From: "J. Bruce Fields" <bfields@fieldses.org>
To: NAKANO Hiroaki <nakano.hiroaki@oss.ntt.co.jp>
Cc: Trond.Myklebust@netapp.com, neilb@suse.de,
linux-nfs@vger.kernel.org, linux-kernel@vger.kernel.org
Subject: Re: [PATCH]lockd: fix handling of grace period after long periods of inactivity
Date: Thu, 14 Aug 2008 15:06:52 -0400 [thread overview]
Message-ID: <20080814190652.GE23859@fieldses.org> (raw)
In-Reply-To: <48A41220.8030203@oss.ntt.co.jp>
On Thu, Aug 14, 2008 at 08:08:16PM +0900, NAKANO Hiroaki wrote:
> lockd uses time_before() to determine whether the grace period has
> expired. This would seem to be enough to avoid timer wrap-around issues,
> but, unfortunately, that is not the case. The time_* family of
> comparison functions can be safely used to compare jiffies relatively
> close in time, but they stop working after approximately LONG_MAX/2
> ticks. nfsd can suffer this problem because the time_before() comparison
> in lockd() is not performed until the first request comes in, which
> means that if there is no lockd traffic for more than LONG_MAX/2 ticks
> we are screwed.
>
> The implication of this is that once time_before() starts misbehaving
> any attempt from a NFS client to execute fcntl() will be received with a
> NLM_LCK_DENIED_GRACE_PERIOD message for 25 days (assuming HZ=1000). In
> other words, the 50 seconds grace period could turn into a grace period
> of 50 days or more.
>
> This patch corrects this behavior by implementing grace period with a
> (retriggerable) timer.
>
> Note: This bug was analyzed independently by Oda-san <oda@valinux.co.jp>
> and myself.
Good catch! Did you actually run across this in practice? I would've
thought it relatively unusual to have a lockd that didn't receive its
first lock request until 25 days after startup.

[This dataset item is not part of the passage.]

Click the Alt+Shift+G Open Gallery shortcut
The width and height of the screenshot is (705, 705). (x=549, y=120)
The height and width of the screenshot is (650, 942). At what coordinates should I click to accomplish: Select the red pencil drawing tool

I've actually had a patch that does roughly the same thing for a while
at:
git://linux-nfs.org/~bfields/linux.git failover
3ff893a7.. "lockd: don't depend on lockd main loop to end grace" but
hadn't submitted it since I didn't see the bug you found. (I had other
reasons I wanted to do this). Difference that I can see off-hand:
- I used schedule_delayed_work instead of a timer.
- I forgot to delete the thing before exiting!

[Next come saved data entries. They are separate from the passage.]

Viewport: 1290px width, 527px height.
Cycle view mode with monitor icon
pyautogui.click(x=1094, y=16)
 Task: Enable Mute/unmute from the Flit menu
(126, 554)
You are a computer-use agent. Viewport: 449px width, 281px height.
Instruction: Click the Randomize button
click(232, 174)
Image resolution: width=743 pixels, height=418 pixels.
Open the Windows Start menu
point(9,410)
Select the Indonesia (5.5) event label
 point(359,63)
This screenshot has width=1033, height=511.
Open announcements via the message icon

So I think my solution has a bug that yours doesn't. (I don't see what
would stop the module being removed before my work gets scheduled.)
I still have a mild preference for a work struct just in case we end up
wanting to do something slightly more complicated to end the grace
period, but I don't really have anything in mind.
--b.
>
> Signed-off-by: Nakano Hiroaki <nakano.hiroaki@oss.ntt.co.jp>
> ---
>
> diff -Nrup linux-2.6.27-rc3/fs/lockd/svc.c b/fs/lockd/svc.c
> --- linux-2.6.27-rc3/fs/lockd/svc.c 2008-08-14 16:54:24.000000000 +0900
> +++ b/fs/lockd/svc.c 2008-08-14 17:04:15.000000000 +0900
> @@ -53,6 +53,7 @@ static struct task_struct *nlmsvc_task;
> static struct svc_rqst *nlmsvc_rqst;
> int nlmsvc_grace_period;
> unsigned long nlmsvc_timeout;
> +static struct timer_list nlm_period_timer;
>
> /*
> * These can be set at insmod time (useful for NFS as root filesystem),
> @@ -141,6 +142,12 @@ lockd(void *vrqstp)
>
> grace_period_expire = set_grace_period();
>
> + init_timer(&nlm_period_timer);
> + nlm_period_timer.function = clear_grace_period;
> + nlm_period_timer.expires = grace_period_expire;
> +
> + add_timer(&nlm_period_timer);
> +
> /*
> * The main request loop. We don't terminate until the last
> * NFS mount or NFS daemon has gone away.
> @@ -154,6 +161,7 @@ lockd(void *vrqstp)
> if (nlmsvc_ops) {
> nlmsvc_invalidate_all();
> grace_period_expire = set_grace_period();
> + mod_timer(&nlm_period_timer, grace_period_expire);
> }
> continue;
> }
> @@ -164,10 +172,8 @@ lockd(void *vrqstp)
> * (Theoretically, there shouldn't even be blocked locks
> * during grace period).
> */
> - if (!nlmsvc_grace_period) {
> + if (!nlmsvc_grace_period)
> timeout = nlmsvc_retry_blocked();
> - } else if (time_before(grace_period_expire, jiffies))
> - clear_grace_period();
>
> /*
> * Find a socket with data available and call its
> @@ -195,6 +201,7 @@ lockd(void *vrqstp)
> svc_process(rqstp);
> }
> flush_signals(current);
> + del_timer(&nlm_period_timer);
> if (nlmsvc_ops)
> nlmsvc_invalidate_all();
> nlm_shutdown_hosts();
>
> --
> (NAKANO, Hiroaki) <nakano.hiroaki@oss.ntt.co.jp>
>
> --
> To unsubscribe from this list: send the line "unsubscribe linux-nfs" in
> the body of a message to majordomo@vger.kernel.org
> More majordomo info at http://vger.kernel.org/majordomo-info.html
next prev parent reply other threads:[~2008-08-14 19:07 UTC|newest]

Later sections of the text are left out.